Around 30 developing countries are considering the development of nuclear power programmes, International Atomic Energy Agency (IAEA) chief Yukiya Amano said Monday.
Several of the countries are in Northern African and the Middle East, such as Morocco, Egypt, Jordan and Saudi Arabia.
If all countries studying this energy option follow through with their plan, the size of the nuclear power club would double to 60 nations.
"Nuclear power can make a significant contribution to reducing greenhouse gas emissions and improving energy security, while delivering energy in the large and growing quantities needed for development," Amano said at the opening of the annual meeting of IAEA member states in Vienna.
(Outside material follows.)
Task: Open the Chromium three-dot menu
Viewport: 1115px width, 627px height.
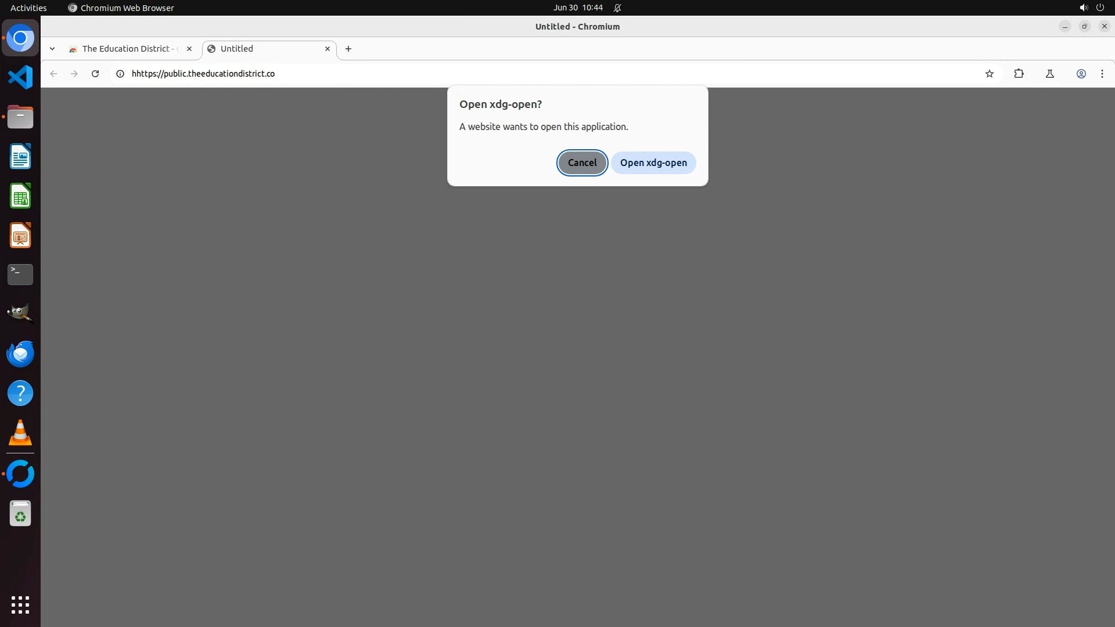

However, many potential newcomers are still lacking the necessary regulations, authorities and skilled manpower to operate nuclear power plants, the IAEA chief said in a written report to the conference.
Despite the considerable number of interested governments, the IAEA reported that nuclear energy will expand more slowly than previously forecast.
Nuclear power capacity is expected to grow by 1.9 per cent by 2030 under the IAEA's conservative estimate, down from the 2.4-per-cent forecast from last year.
The IAEA's high-growth scenario is estimated at 56 per cent for that period, down from last year's 68 per cent. This scenario is based on the assumptions that more countries opt for nuclear energy to curb greenhouse gases, and that Asia's power demand will keep growing at current rates.
However low prices for gas and renewable energy, a slow global economy and higher safety standards after the Fukushima disaster have been dampening growth, IAEA said.